_Instructions:_
a – In the excerpt on Iran, what does Ahmadinejad announce as his first priority?
b – Write out the passage of the excerpt on Iran from "Not surprisingly, the" to "merely insane delusions.", keeping every word and mark unchanged.
c – Say whether each statement agrees with the excerpt on Iran, answering yes or no and quoting the words that decide it: (i) Iran's effort to build a nuclear arsenal makes it potentially the most dangerous front; (ii) Ahmadinejad would have to use nuclear weapons to bring the region's oilfields within his reach; (iii) the campaigns in Afghanistan and Iraq should be understood as self-contained wars.

What follows from this way of looking at the last five years is that the military campaigns in Afghanistan and Iraq cannot be understood if they are regarded as self-contained wars in their own right. Instead we have to see them as fronts or theaters that have been opened up in the early stages of a protracted global struggle. The same thing is true of Iran. As the currently main center of the Islamofascist ideology against which we have been fighting since 9/11, and as (according to the State Department's latest annual report on the subject) the main sponsor of the terrorism that is Islamofascism's weapon of choice, Iran too is a front in World War IV. Moreover, its effort to build a nuclear arsenal makes it the potentially most dangerous one of all.
The Iranians, of course, never cease denying that they intend to build a nuclear arsenal, and yet in the same breath they openly tell us what they intend to do with it. Their first priority, as repeatedly and unequivocally announced by their president, Mahmoud Ahmadinejad, is to "wipe Israel off the map"--a feat that could not be accomplished by conventional weapons alone.
But Ahmadinejad's ambitions are not confined to the destruction of Israel. He also wishes to dominate the greater Middle East, and thereby to control the oilfields of the region and the flow of oil out of it through the Persian Gulf. If he acquired a nuclear capability, he would not even have to use it in order to put all this within his reach. Intimidation and blackmail by themselves would do the trick.
Nor are Ahmadinejad's ambitions merely regional in scope. He has a larger dream of extending the power and influence of Islam throughout Europe, and this too he hopes to accomplish by playing on the fear that resistance to Iran would lead to a nuclear war. And then, finally, comes the largest dream of all: what Ahmadinejad does not shrink from describing as "a world without America." Demented though he may be, I doubt that Ahmadinejad is so crazy as to imagine that he could wipe America off the map even if he had nuclear weapons. But what he probably does envisage is a diminution of the American will to oppose him: that is, if not a world without America, he will settle, at least in the short run, for a world without much American influence.
Not surprisingly, the old American foreign-policy establishment and many others say that these dreams are nothing more than the fantasies of a madman. They also dismiss those who think otherwise as neoconservative alarmists trying to drag this country into another senseless war that is in the interest not of the United States but only of Israel. But the irony is that Ahmadinejad's dreams are more realistic than the dismissal of those dreams as merely insane delusions.
[...] if military force is ruled out, what is supposed to do the job?

_Given information:_
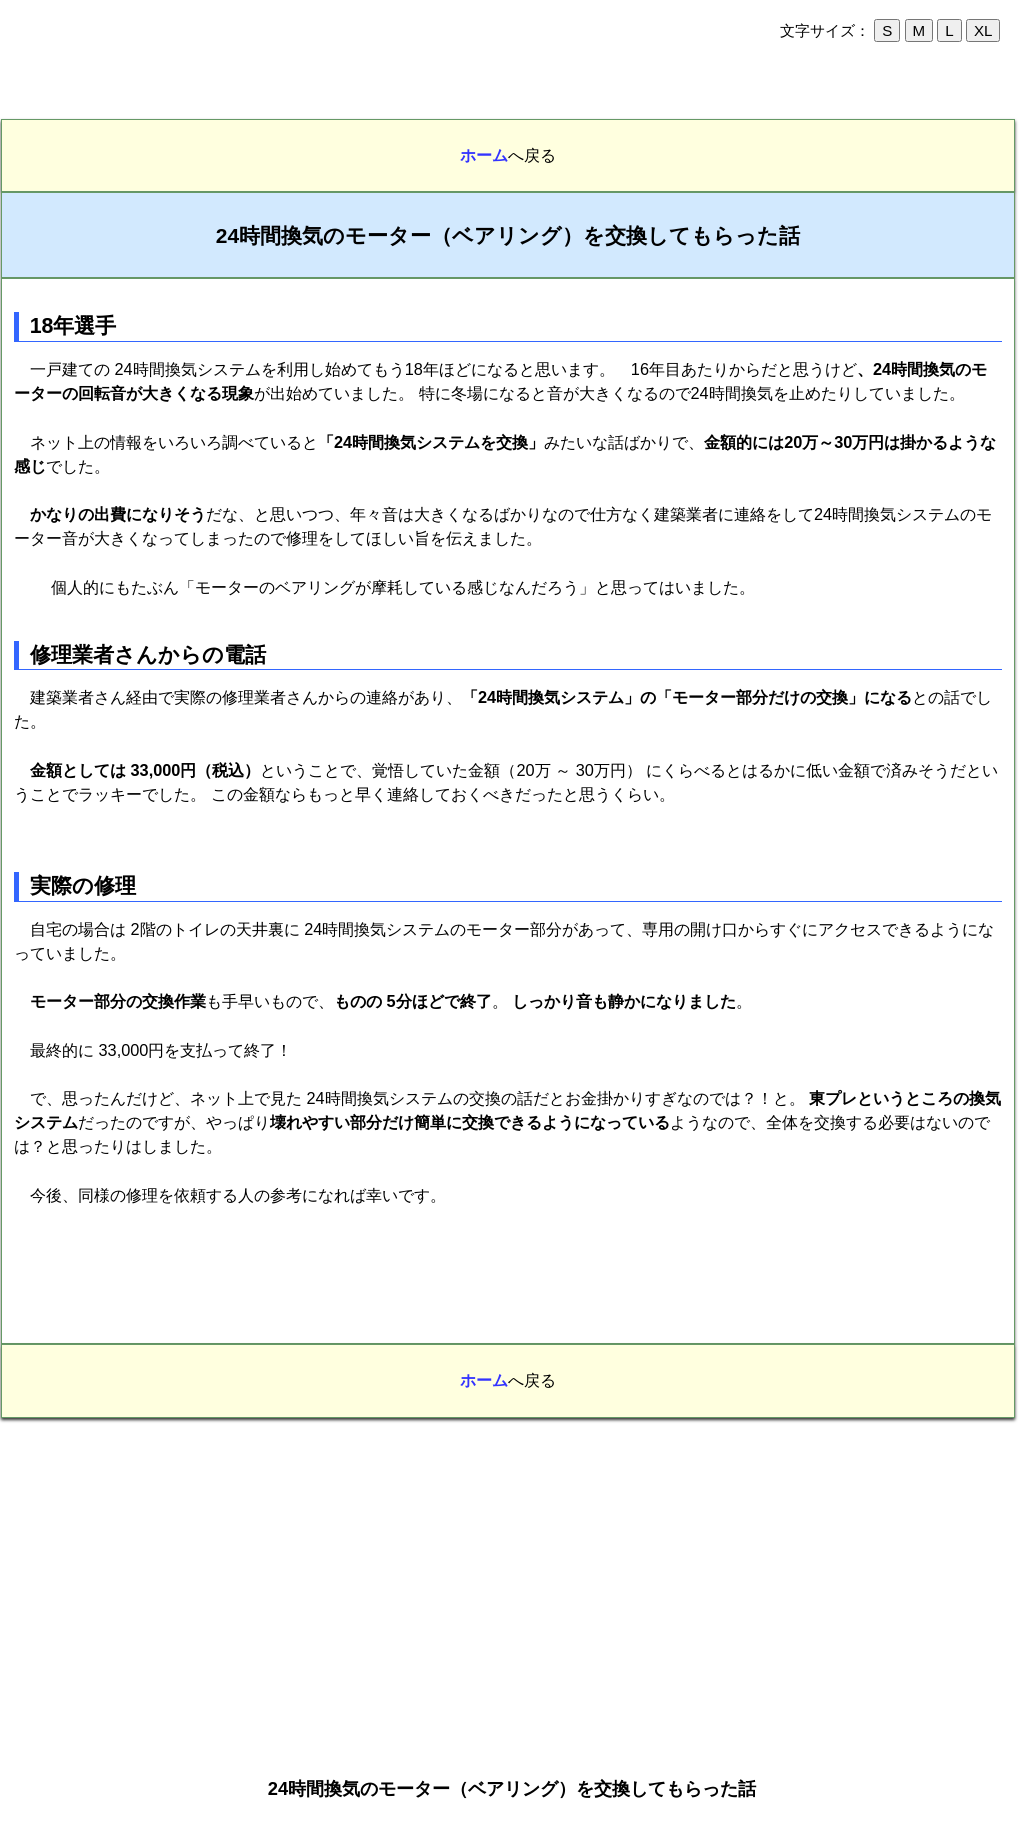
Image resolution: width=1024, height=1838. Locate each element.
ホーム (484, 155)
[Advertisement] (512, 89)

_The replies:_
a – His first priority is to "wipe Israel off the map."

b –
Not surprisingly, the old American foreign-policy establishment and many others say that these dreams are nothing more than the fantasies of a madman. They also dismiss those who think otherwise as neoconservative alarmists trying to drag this country into another senseless war that is in the interest not of the United States but only of Israel. But the irony is that Ahmadinejad's dreams are more realistic than the dismissal of those dreams as merely insane delusions.

c –
(i) Yes: "its effort to build a nuclear arsenal makes it the potentially most dangerous one of all."
(ii) No: "he would not even have to use it in order to put all this within his reach."
(iii) No: "cannot be understood if they are regarded as self-contained wars in their own right."